Multi-Region Active-Active Writes

Multi-Region Active-Active Writes — Sub-100ms Global Sync

Crate: heliosdb-cluster/crates/active-active (50+ tests, production), heliosdb-cluster/crates/multiregion (architecture-complete, example stubbed pending API) Status: Active-active engine production; full multi-region setup-script example marked “requires API methods not yet implemented” in source — see Section 10. ARR: $60M-$100M (per audit)

UVP

Postgres replication is single-leader. Spanner is closed-source. CockroachDB and YugabyteDB are leader-per-range. HeliosDB Full ships the first PostgreSQL-compatible database with true active-active writes — write to any region, read from any region, with strong, causal, eventual, or session consistency you pick per workload. Cross-region latency lands at ~100ms strong / ~10ms eventual on a 3-region setup, with last-write-wins / first-write-wins / region-priority conflict resolution baked in. The same SQL, three regions, no leader pinning.

Prerequisites

A working 3-node Raft cluster — see raft-setup.md.
Three regions (anything tagged RegionId(0..n) — typically AWS regions, Azure zones, or GCP regions).
HeliosDB Full v7.x+ on every node.
About 30 minutes.

1. Two Layers, One Database

The Full edition has two cooperating multi-region subsystems, both inside heliosdb-cluster/crates:

Layer	Crate	Job
Active-active write engine	`active-active`	per-row writes, version vectors, conflict resolution, partition tolerance
Multi-region cluster manager	`multiregion`	region topology, WAL streaming, global 2PC, query routing, health monitor

The active-active engine is what makes “write anywhere” actually work. The multiregion cluster manager is what wires regions together. They are designed to be used together.

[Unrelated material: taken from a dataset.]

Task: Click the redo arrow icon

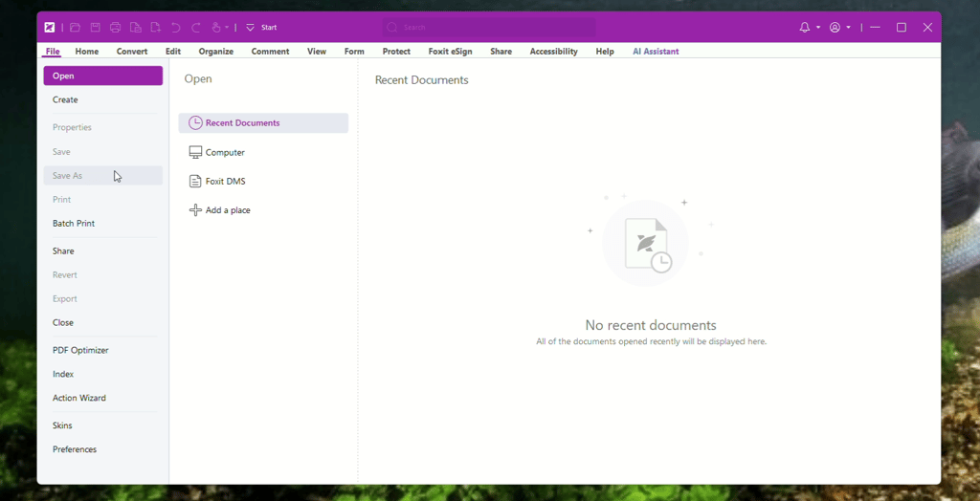Action: (x=195, y=28)
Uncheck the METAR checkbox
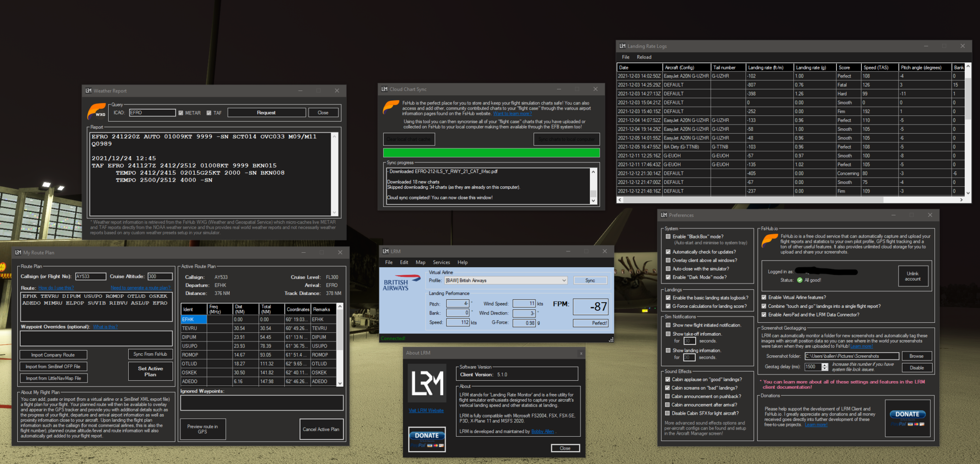The height and width of the screenshot is (464, 980). tap(181, 113)
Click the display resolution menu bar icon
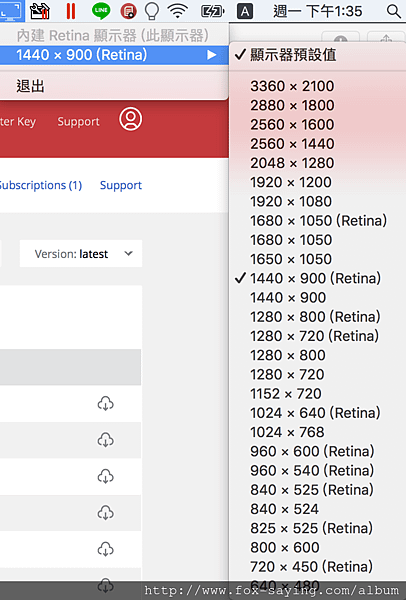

2. Pick a Consistency Model

Per the active-active README, four are supported:

Model	Latency (3 regions)	Use case
`Strong` (2PC linearizable)	~100ms	financial transactions, inventory
`Eventual` (async replication)	~10ms	social feeds, analytics, logs
`Causal` (preserves causality)	~50ms	comment threads, workflows
`Session` (read-your-writes)	~40ms	user sessions, shopping carts

You pick this per ActiveActiveManager, not per query — choose based on the dominant workload.

3. Set Up the Active-Active Manager

use heliosdb_active_active::*;
use chrono::Utc;

#[tokio::main]
async fn main() -> Result<()> {
    let config = ActiveActiveConfig {
        consistency_model: ConsistencyModel::Strong,
        num_regions: 3,
        cross_region_timeout_ms: 100,
        ..Default::default()
    };

    let manager = ActiveActiveManager::new(config).await?;

    let request = WriteRequest {
        key: "user:1234".to_string(),
        value: b"user_data".to_vec(),
        version: VersionVector::new(),
        region: RegionId(0),
        timestamp: Utc::now(),
        causal_deps: None,
        session_id: None,
    };

    let response = manager.write(request).await?;
    println!("Write OK: {:?}", response);

    let metrics = manager.get_metrics().await;
    println!("Max latency: {}ms", metrics.max_latency_ms);
    Ok(())
}

Notes:

VersionVector::new() starts a fresh causality vector. The manager fills it in during commit.
region: RegionId(0) means “this write originated in region 0”.
cross_region_timeout_ms: 100 is the per-region wait. Strong consistency uses 2-phase commit and waits for all participants up to this timeout.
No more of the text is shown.